Document text —
● ● ● ● ●

Amy has always been my favourite March sister. Yes, I know. How can I, a writer, continue to love her after she burned Jo’s manuscript? But, as a reformed brat myself, I “get” her. Amy March rules.
Except perhaps for her pickled lime obsession.
Apparently all the other girls were into it:
“Why, you see, the girls are always buying them, and unless you want to be thought mean, you must do it, too. It’s nothing but limes now, for everyone is sucking them in their desks in schooltime, and trading them off for pencils, bead rings, paper dolls, or something else….If one girl likes another, she gives her a lime; if she’s mad with her, she eats one before her face, and doesn’t offer even a suck.” —Louisa May Alcott, Little Women.
But why? I’ve always had a hell of a job understanding what these children could have been thinking. Perhaps they aren’t really pickled, I thought. Perhaps they’re preserved with sugar like dates. Perhaps they’re a type of sweet.
Nope. Here’s the recipe:
1 sterile 500g glass jar
4 fresh limes
metric fucktonne lot)
Extra lime juice if necessary
And that’s it.
So, not a sweet treat, then. And, since it seemed unlikely these girls just really, really cared about preventing scurvy, I was going to have to try them for myself.
Using a sharp knife, cut the tops and bottoms off the limes, then cut x shapes into each one, but only 3/4 of the way through. Like this:
Pack the Xs with lots and lots of salt until they look like this:
Put the limes into the jar, pressing them until they fit and they release some of their juices. Seal and leave at room temperature for about 12 hours.

● ● ● ● ●

Dataset section —
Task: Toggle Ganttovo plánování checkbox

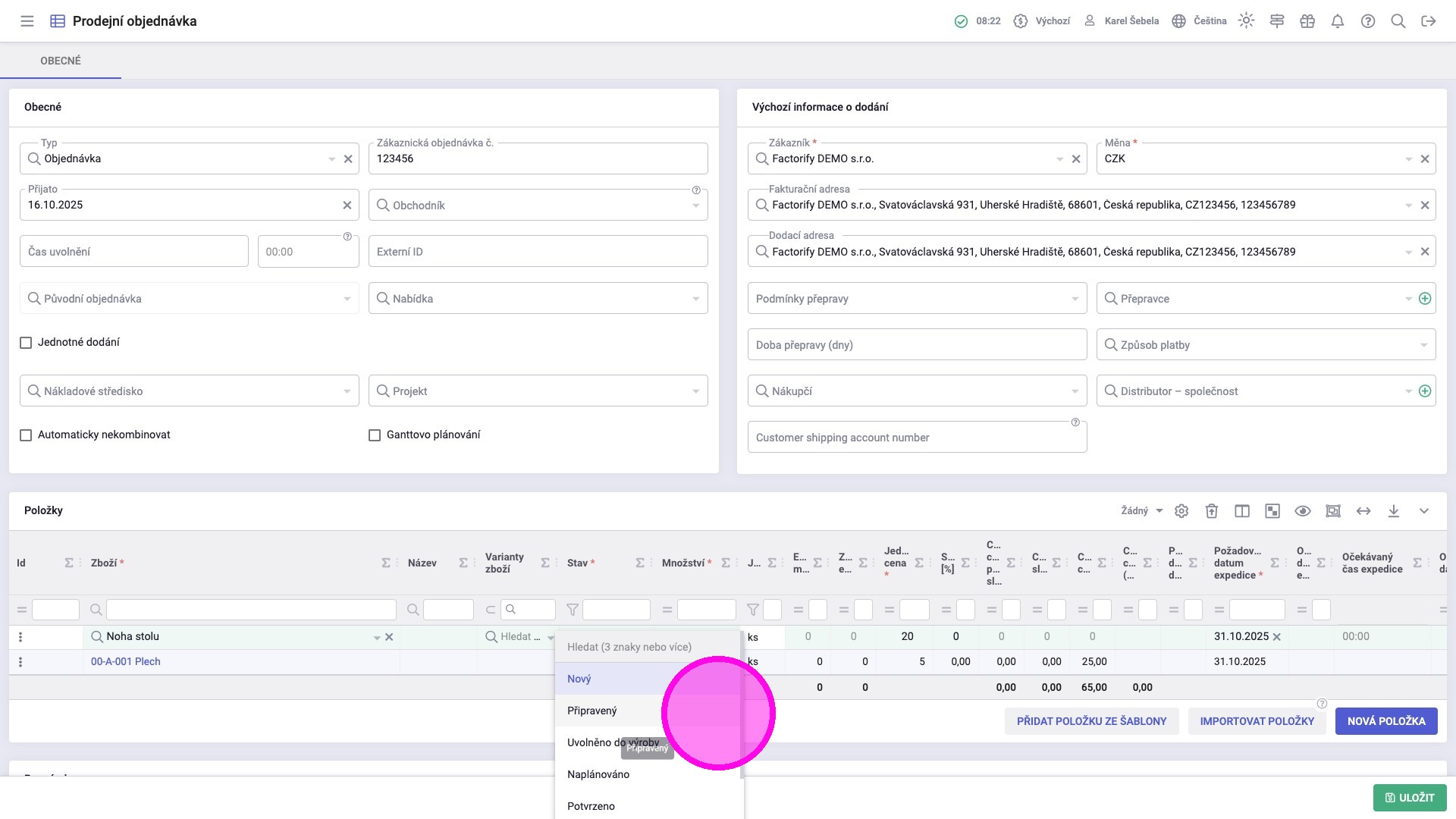Action: coord(375,435)
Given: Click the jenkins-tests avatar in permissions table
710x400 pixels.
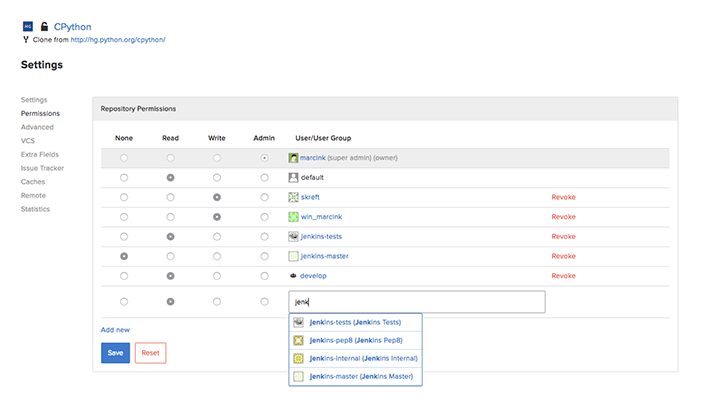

● ● ● ● ●

Written exercise — Retype the stretch of the pickled-limes text from "Nope. Here’s the" through "them for myself.".

Solution to the exercise —
Nope. Here’s the recipe:
1 sterile 500g glass jar
4 fresh limes
metric fucktonne lot)
Extra lime juice if necessary
And that’s it.
So, not a sweet treat, then. And, since it seemed unlikely these girls just really, really cared about preventing scurvy, I was going to have to try them for myself.